In Jesus’ prophecy quoted above, he was not speaking of the time of his arrival, but of his Second Advent presence following his arrival. God was invisibly present with Noah and supervised the entire process of building the ark and preparing for the coming flood. Likewise, we believe, Jesus is now invisibly present, unknown to mankind in general, preparing the earth as well as the people for the end of this “present evil world,” and the establishment of a “new heavens and a new earth, wherein dwelleth righteousness.” (Gal. 1:4; II Pet. 3:13) Just as Noah and his family put their faith and trust in God under most difficult circumstances, so now only the Lord’s consecrated people know of the presence of Jesus, and have confidence that he is carrying out his Father’s plans and purposes to bring about the establishment of his kingdom.

“Watch therefore,” Jesus concludes, “for ye know not what hour your Lord doth come.” (Matt. 24:42) The thought is—watch for the signs of his invisible presence, of which the “days of Noah” is but one example. A watcher, according to the scriptural use of the term, is one who is vigilant, attentive, on the lookout and wide awake. Faithful watchers during the time of the Lord’s second presence display these qualities, because they know of the good things God has in store for mankind once the present “flood” of trouble is past. The vast majority of mankind, however, just as in the days of Noah, know not of his presence, or of his benevolent purposes.

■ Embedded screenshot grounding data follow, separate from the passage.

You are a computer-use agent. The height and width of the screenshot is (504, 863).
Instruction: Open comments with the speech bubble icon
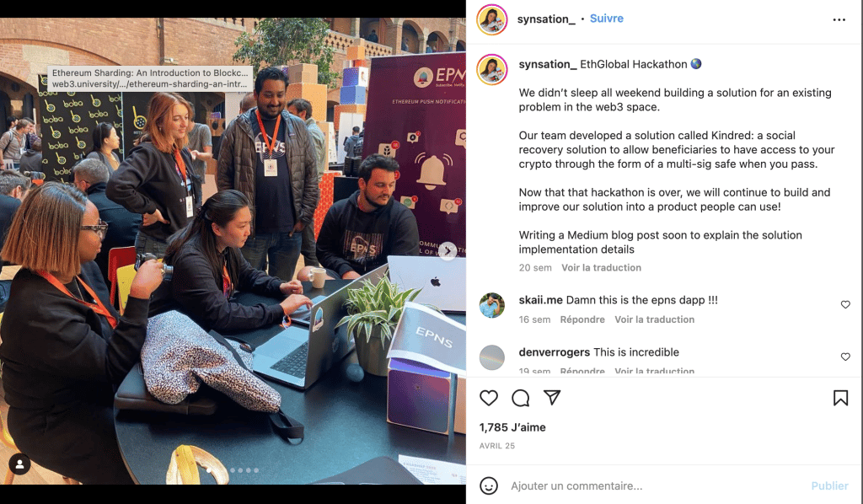(x=520, y=398)
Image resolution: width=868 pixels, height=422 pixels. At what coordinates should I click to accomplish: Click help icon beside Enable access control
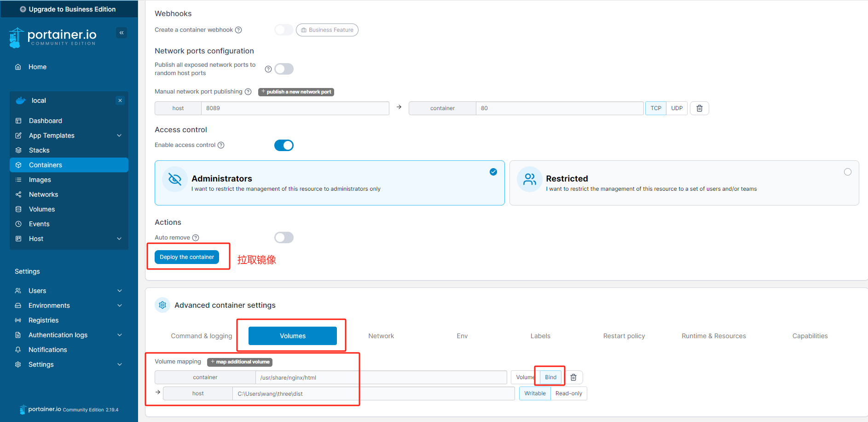click(221, 145)
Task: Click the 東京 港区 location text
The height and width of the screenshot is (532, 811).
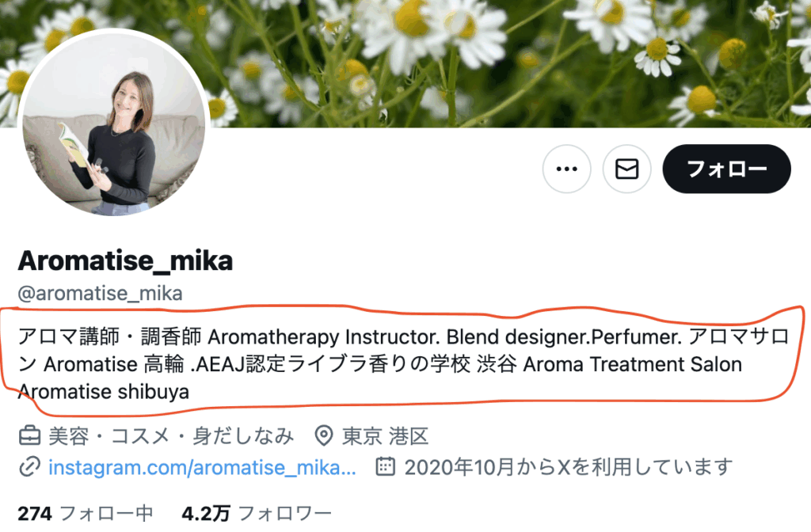Action: click(386, 436)
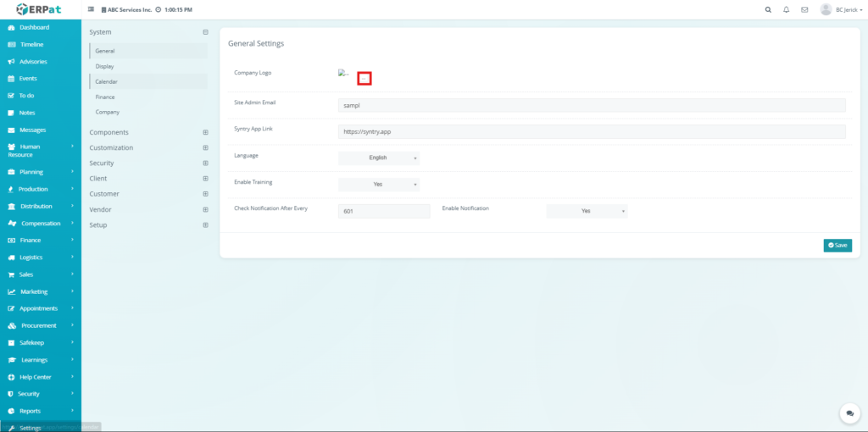The image size is (868, 432).
Task: Open the Language dropdown
Action: (378, 158)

We look forward with anticipation to God’s glorious kingdom soon to come. It will result in the betterment of man physically, morally, and spiritually, to an extent not experienced since our first parents fell from perfection. In fact, it is perfection that will be the grand result of this new day. Though a gradual work, it will surely be accomplished for all the willing and obedient. “So shall my word be that goeth forth out of my mouth,” God says. “It shall not return unto me void, but it shall accomplish that which I please, and it shall prosper in the thing whereto I sent it.”—Isa. 55:11

It is our present duty and privilege as footstep followers of the Lord to “Preach the word: be instant in season, out of season.” (II Tim. 4:2) We are to continue to preach the “gospel of the kingdom” as a “witness unto all nations.” (Matt. 24:14) Though most do not have hearing ears at the present time, mankind’s “day of visitation” will soon come, in which all eyes and ears will be open to the glorious character, plans, and purposes of our loving God, and he will be glorified by all. (I┬áPet. 2:12) Concerning this time, God said through the Prophet Jeremiah, “They shall all know me, from the least of them unto the greatest of them.”—Jer. 31:34

We have learned from our consideration of this subject that the thought of spring brings to our mind the hope of renewal and recovery. So it will be, by the grace of God, for the present weary, sin-sick, and dying world of mankind, as we look forward to the springtime of God’s kingdom. The salvation that God has promised for his groaning creation is to bring about full recovery—not merely a temporary fix to limited problems. It will be a new arrangement, with no influence from man’s great adversary, Satan, for he will be bound. (Rev. 20:1,2) We quote this kingdom promise from the prophet: “An highway shall be there, and a way, and it shall be called The way of holiness; … the redeemed shall walk there: And the ransomed of the Lord shall return, and come to Zion with songs and everlasting joy upon their heads: they shall obtain joy and gladness, and sorrow and sighing shall flee away.” (Isa. 35:8-10) Most assuredly, this will be a glorious and perfect spring!